Sure current consumer apps don't really need 64-bits. If they did we wouldn't have them. It's the PC apps of tomorrow that will benefit. If you don't care to do more with your PC then essentially what you can do today, just more quickly then keep buying 32-bit CPUs. They'll continue to be available for decades...
I manage labs of macs, totaling over 300 of them. The users of my labs have no complaints about performance. (They usually only start to whine when the find out the processor speed, but then they are conditioned to think that MHz is MHz; and when asked if their work is slowed, compared to what they do on a PC, they answer "no" it is not slower.)
:-)
What is this every non-mac user keeps saying that their performace is out of line with PC's? I have on my desk a hepped up dual P4 and a hepped up dual G4. XP on the dual P4 does not "feel," in day-to-day operations with standard apps like Office or Photoshop, much different from the dual G4. Comparing the MHz does not tell me anything. Using both side-by-side tells me a more "real" story about things. Now, perhaps XP is significantly slowing things down?
I only notice a difference with some high-end 3D apps like Maya or Lightwave, *maybe* also with some high-ed vid apps like Avid's.
I am looking forward to the 970 though. Actually, I am very curious about any 64bit CPU. Hopefully the "growing pains" for anyone to move to 64bit is negligible.
I guess I don't quite follow.... As someone else already asked, what exactly are you trying to accomplish with your machine(s)?
I've been using strictly PCs for 5 years or so now, after a brief stint with a "Performa" Mac mini-tower that didn't turn out too well.
My "high end" PC system is a Pentium 4, 1.8Ghz tower with Promise EIDE RAID and a GeForce 4 video board.

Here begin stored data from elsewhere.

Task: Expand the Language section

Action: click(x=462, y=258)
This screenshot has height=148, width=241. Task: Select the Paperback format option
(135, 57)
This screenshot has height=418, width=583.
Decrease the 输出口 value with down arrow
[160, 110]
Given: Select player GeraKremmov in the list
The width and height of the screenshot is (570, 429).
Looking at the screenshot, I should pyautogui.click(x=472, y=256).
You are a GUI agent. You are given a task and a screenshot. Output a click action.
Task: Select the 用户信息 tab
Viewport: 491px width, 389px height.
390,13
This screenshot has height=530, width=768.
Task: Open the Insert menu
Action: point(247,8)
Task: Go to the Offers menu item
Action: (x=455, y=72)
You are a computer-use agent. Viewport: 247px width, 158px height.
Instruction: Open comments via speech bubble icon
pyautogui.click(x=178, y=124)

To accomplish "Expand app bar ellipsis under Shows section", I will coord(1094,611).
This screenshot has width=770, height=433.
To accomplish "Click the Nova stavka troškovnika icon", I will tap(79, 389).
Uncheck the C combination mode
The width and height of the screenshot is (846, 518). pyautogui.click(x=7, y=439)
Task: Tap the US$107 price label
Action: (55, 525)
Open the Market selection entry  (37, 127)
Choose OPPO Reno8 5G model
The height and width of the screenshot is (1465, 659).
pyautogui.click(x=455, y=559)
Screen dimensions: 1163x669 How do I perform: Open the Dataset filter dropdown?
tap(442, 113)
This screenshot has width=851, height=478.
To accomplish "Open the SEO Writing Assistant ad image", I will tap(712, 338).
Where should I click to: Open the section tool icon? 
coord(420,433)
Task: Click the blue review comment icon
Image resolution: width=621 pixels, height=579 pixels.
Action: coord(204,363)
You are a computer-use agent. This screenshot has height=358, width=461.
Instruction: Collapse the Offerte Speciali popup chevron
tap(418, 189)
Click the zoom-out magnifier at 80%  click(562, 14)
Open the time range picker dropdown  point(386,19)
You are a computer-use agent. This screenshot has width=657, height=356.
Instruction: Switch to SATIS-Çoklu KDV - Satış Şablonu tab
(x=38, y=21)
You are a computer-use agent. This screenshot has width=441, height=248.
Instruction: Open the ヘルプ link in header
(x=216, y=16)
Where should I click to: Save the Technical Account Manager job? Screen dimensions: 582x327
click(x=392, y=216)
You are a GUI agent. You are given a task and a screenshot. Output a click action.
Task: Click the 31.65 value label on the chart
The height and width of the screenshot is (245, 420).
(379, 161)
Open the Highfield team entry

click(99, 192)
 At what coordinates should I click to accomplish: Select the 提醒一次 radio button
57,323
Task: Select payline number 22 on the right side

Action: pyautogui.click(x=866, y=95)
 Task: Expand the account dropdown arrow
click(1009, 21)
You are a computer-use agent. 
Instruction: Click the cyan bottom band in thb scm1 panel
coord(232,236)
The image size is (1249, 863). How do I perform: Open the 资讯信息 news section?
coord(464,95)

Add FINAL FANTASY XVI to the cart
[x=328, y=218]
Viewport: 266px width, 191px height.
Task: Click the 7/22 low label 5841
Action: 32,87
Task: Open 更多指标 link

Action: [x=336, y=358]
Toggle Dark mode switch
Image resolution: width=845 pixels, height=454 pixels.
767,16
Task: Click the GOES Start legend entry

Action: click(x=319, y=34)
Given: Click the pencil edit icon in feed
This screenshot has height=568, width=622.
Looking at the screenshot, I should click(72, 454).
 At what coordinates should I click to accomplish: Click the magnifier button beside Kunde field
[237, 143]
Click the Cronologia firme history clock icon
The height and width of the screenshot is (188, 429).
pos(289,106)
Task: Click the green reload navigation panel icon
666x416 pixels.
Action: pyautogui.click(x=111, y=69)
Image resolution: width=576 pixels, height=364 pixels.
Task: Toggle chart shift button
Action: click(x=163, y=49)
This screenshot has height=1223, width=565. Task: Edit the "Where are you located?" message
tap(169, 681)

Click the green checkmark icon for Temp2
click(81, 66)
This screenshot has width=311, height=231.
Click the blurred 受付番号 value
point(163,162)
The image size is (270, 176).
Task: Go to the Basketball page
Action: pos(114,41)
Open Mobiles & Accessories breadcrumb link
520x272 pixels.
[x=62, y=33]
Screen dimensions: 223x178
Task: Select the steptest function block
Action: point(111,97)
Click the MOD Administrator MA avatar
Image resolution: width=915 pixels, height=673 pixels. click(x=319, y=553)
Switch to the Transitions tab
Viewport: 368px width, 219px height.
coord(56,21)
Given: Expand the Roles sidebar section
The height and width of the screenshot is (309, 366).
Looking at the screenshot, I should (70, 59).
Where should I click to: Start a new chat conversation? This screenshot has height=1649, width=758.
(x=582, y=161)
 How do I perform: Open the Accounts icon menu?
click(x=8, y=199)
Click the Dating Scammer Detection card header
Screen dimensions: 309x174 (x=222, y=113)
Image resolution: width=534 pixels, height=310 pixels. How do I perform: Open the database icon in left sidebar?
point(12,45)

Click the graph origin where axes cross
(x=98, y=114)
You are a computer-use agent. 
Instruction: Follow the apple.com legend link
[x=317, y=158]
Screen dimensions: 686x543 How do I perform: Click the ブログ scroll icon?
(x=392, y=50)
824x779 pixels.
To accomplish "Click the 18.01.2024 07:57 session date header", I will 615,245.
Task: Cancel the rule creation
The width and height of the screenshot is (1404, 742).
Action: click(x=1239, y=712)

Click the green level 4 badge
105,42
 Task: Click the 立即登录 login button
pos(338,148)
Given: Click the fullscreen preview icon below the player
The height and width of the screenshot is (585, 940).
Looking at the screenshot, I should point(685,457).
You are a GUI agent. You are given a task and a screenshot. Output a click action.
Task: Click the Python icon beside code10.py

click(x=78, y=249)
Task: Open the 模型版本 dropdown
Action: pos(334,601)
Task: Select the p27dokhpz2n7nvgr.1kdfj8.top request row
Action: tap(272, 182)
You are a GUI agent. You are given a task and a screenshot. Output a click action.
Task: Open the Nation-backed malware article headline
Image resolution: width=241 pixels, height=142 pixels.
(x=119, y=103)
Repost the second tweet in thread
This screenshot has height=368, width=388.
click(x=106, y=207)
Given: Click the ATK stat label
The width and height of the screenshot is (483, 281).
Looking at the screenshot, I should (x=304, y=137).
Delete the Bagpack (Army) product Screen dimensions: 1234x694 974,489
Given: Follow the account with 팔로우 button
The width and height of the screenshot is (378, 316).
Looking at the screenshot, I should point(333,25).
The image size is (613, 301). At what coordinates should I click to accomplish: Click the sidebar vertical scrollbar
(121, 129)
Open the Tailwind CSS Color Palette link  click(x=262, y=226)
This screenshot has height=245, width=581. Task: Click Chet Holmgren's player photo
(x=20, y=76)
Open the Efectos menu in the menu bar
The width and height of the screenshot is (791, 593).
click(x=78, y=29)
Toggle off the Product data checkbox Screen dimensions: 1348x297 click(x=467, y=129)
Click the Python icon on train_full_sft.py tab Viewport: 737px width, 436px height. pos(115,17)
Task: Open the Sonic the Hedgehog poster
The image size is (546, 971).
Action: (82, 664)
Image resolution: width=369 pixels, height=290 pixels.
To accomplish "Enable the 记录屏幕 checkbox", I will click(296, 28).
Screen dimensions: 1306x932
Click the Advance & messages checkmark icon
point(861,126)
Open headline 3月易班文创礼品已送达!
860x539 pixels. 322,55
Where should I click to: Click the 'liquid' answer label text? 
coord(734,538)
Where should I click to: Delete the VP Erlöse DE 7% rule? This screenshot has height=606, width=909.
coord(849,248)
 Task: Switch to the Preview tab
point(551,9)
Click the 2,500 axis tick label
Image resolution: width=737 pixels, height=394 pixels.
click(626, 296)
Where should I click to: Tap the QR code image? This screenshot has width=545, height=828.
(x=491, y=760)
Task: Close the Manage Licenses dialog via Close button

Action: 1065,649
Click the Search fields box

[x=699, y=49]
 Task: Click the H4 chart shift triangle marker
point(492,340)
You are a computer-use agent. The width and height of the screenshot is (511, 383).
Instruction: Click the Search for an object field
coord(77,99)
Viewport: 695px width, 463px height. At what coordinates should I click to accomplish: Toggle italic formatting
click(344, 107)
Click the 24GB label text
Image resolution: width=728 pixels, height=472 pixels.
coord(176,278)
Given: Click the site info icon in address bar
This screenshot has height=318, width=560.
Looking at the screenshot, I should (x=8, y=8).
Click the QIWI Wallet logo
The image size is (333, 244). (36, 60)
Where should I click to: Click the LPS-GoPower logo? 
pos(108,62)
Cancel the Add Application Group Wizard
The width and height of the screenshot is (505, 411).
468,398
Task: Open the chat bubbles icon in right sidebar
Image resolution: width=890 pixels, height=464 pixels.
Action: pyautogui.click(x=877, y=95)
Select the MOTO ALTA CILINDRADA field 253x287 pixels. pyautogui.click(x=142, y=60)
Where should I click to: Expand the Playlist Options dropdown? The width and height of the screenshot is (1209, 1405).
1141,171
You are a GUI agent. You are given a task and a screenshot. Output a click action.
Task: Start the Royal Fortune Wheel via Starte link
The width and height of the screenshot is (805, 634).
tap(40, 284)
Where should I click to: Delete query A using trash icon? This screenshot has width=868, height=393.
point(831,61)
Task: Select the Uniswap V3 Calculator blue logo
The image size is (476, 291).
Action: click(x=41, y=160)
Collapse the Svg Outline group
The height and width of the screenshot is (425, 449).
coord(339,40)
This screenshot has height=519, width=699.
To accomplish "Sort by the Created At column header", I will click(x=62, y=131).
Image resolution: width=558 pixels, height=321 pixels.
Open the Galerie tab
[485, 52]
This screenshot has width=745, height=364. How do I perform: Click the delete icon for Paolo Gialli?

I'm pretty happy with it, but I really wanted a good system to run OS X and some of Apple's incredibly well-done video editing packages (Final Cut, iDVD, etc.). I just broke down and bought a dual-processor G4 1.42Ghz tower. I certainly don't feel it's "slow" at all! I'd say it performs at least on par with my P4 system, if not a little faster at certain tasks. It boots into OS X a lot more quickly than the P4 boots into Windows XP, for one thing.
Sure, the 970 processor will be great -- but the people complaining that the current PowerMacs are "horribly underpowered" must be "benchmark junkies", worried about having the best stats for the sake of stats (bragging rights?).
Like I say, I consider myself very much a "power user", and for a long time, I didn't think Apple really had the "price vs. performance" in the right place on the curve. But with their recent price drops, plus "speed bumps" to their G4 offerings - I think they still have a very competitive setup to tide them over until the 970 is done.
At the end of the day, you don't plunk down $2000-3400 for a "pro" Mac G4 or PowerBook because you're worried about having the "most Ghz". You do so because it offers an OS and specialized applications you can't get in the PC world. (These days, you might also do so to avoid the Microsoft licensing nightmares. A "family pack" of OS X lets you load it on any 5 systems of your choice for a price not much more than 1 single copy of Windows XP Pro, for example.)
Well, Linux and its apps don't have much AltiVec optimization because AltiVec wasn't in many Linux chips. But if IBM or licensees start making 970 based Linux workstations, it seems this would be likely to change.
And this would be a good thing for Apple, since there would be a lot more *NIX codec that could compile and run a LOT faster on their boxes, and there would be a larger pool of AltiVec and PPC coding talent for them and their ISVs to draw from.